"The Penis Chronicles" has extended at the Coast Playhouse, which is understandable, and, given that venue's long-dark status, heartening.
Tom Yewell's study of the male experience isn't necessarily the counterpart to Eve Ensler's "Vagina Monologues" that its obviated title suggests. Less political or variegated, this series of eight single-person accounts nonetheless reveals noteworthy writing ability and features solid, credible acting from a well-chosen cast.
Starting with Kyle Eastman, whose arrested pubescent opens the proceedings. Although director Randal Kleiser doesn't mine all the humor in the monologue, Eastman's sincerity and unaffected charm goes far to convince us of his plight.
Following this is the subtle Richie Hoffman, whose Southern-born character has been set up in the previous account, and who gives the slightly truncated-feeling narrative of inappropriate paternal behavior his all.
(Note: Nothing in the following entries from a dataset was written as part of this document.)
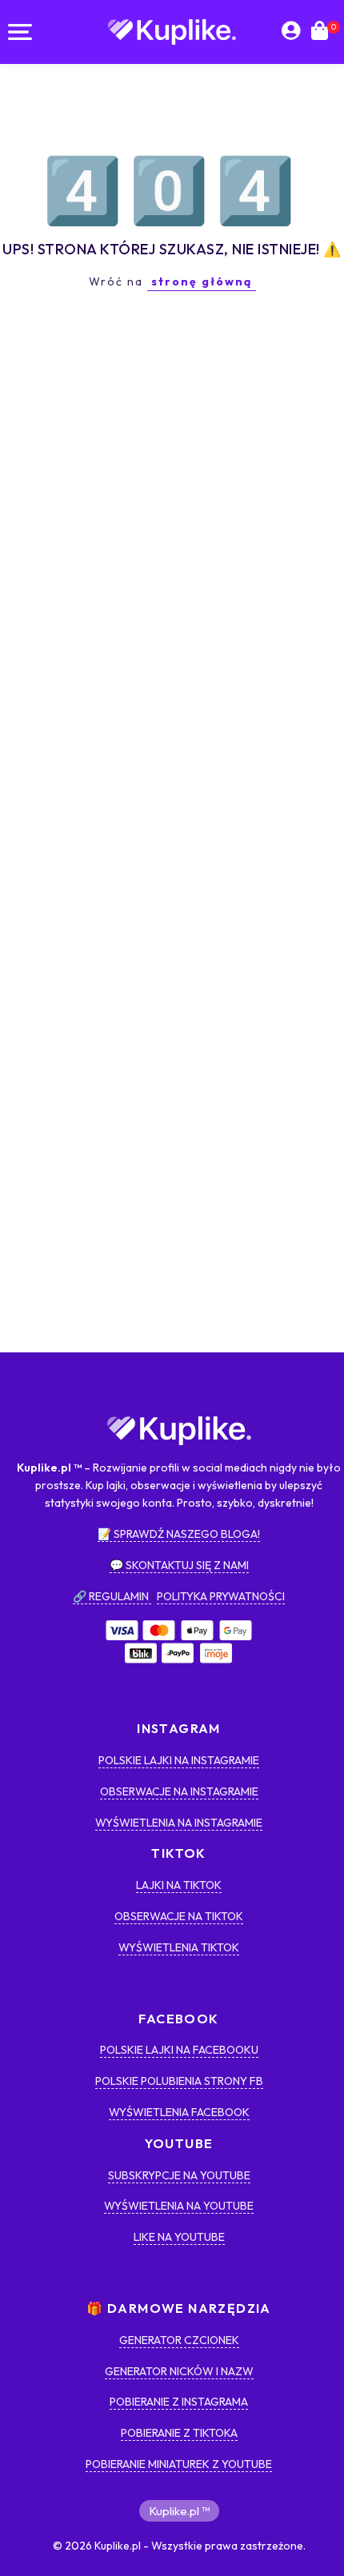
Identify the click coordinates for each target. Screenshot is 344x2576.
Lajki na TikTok (179, 1885)
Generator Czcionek (179, 2340)
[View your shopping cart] (319, 32)
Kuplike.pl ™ (179, 2510)
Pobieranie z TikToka (179, 2433)
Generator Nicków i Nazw (179, 2371)
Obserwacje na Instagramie (179, 1791)
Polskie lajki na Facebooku (179, 2050)
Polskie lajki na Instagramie (178, 1760)
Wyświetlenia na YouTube (179, 2206)
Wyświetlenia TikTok (178, 1947)
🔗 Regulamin (112, 1596)
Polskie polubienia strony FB (179, 2081)
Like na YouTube (179, 2237)
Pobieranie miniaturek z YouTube (179, 2464)
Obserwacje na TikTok (178, 1916)
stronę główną (201, 281)
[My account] (291, 32)
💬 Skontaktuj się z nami (179, 1565)
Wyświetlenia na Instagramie (178, 1822)
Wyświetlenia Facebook (179, 2112)
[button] (20, 32)
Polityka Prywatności (221, 1596)
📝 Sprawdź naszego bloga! (179, 1534)
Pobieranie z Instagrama (179, 2401)
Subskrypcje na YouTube (179, 2175)
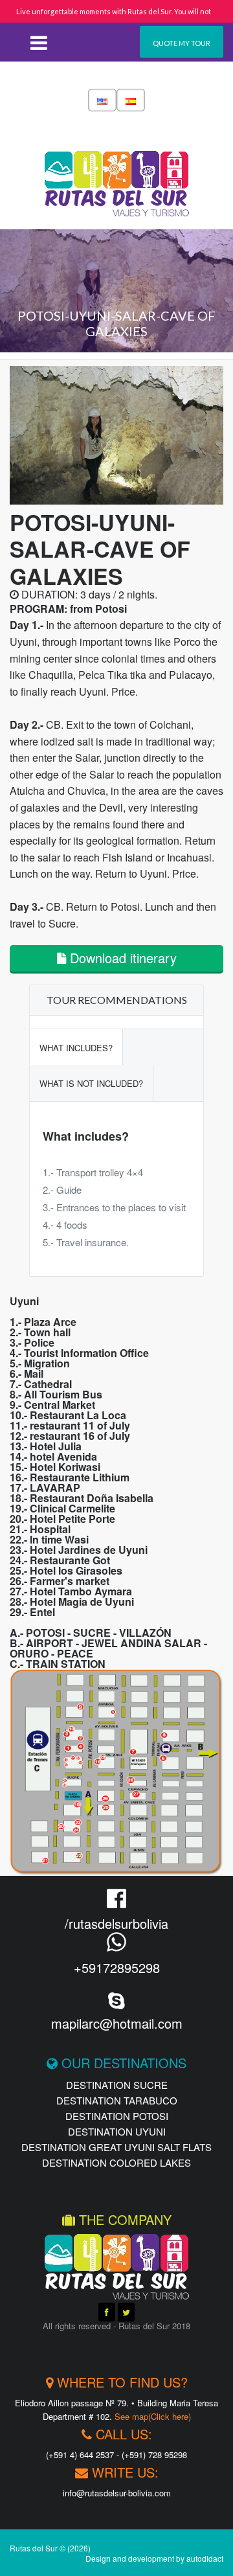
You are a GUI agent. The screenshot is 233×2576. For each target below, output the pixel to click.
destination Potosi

So does Ali Zahiri, a particular standout as an unusually eloquent and self-confident male escort, whose considerable physical appeal is nothing compared with his uncanny ability to maintain focus while directly addressing each audience member. Ozzie Rodriguez brings deep emotional currents and affecting technique to his former football star gone to seed, another example of author Yewell's thoughtful intertwining of previous and future referenced characters.
Trevor Scott Campbell hasn't got quite as much material to work with as a Toby Tyler-worshiping gay man, but he registers the boyish aspects most effectively. Ethan Rains is fearless and fervent as an HIV-positive heterosexual, even if his similar appearance to Zahiri blurs the distinctions a bit.
Kelly Franett pulls absolute authority out of his culminating aging widower, a candidate for single best turn, and though Jade Willis isn't an obvious choice for a drag queen, he certainly devours the attitude and material.
It's a handsomely staged production, with special assets in Cricket S. Myers' typically astute sound design and Brian Perez's apt videos.
That said, there isn't a lot being said here that we haven't encountered elsewhere, whether at a Highways summer series or a Taper Too extravaganza.
Moreover, the tone grows quite similar somewhere around the halfway mark, with director Kleiser demonstrating a skill with the poetic moments, less so the reflective ones. And more often than not, the undeniably clever uncovering of relationships outstrips the variable thematic allusions to the titular member and its place in men's lives -- this may be a fully-fledged play waiting to be formed out of its disparate parts.
Still, it's lovely to have the Coast in operation again, and the essential skill on board gives these promising "Chronicles" genuine value and fascination, which bodes well for its progress.